◆ **Exercise**
Convert each line of the data below into a JSON list of strings, with one string per line and blank lines omitted.

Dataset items
* begin *

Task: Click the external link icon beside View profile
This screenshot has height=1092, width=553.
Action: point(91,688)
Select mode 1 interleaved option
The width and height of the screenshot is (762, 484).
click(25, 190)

* end *

◆ **Complete output**
[
  "Task: Click the external link icon beside View profile",
  "This screenshot has height=1092, width=553.",
  "Action: point(91,688)",
  "Select mode 1 interleaved option",
  "The width and height of the screenshot is (762, 484).",
  "click(25, 190)"
]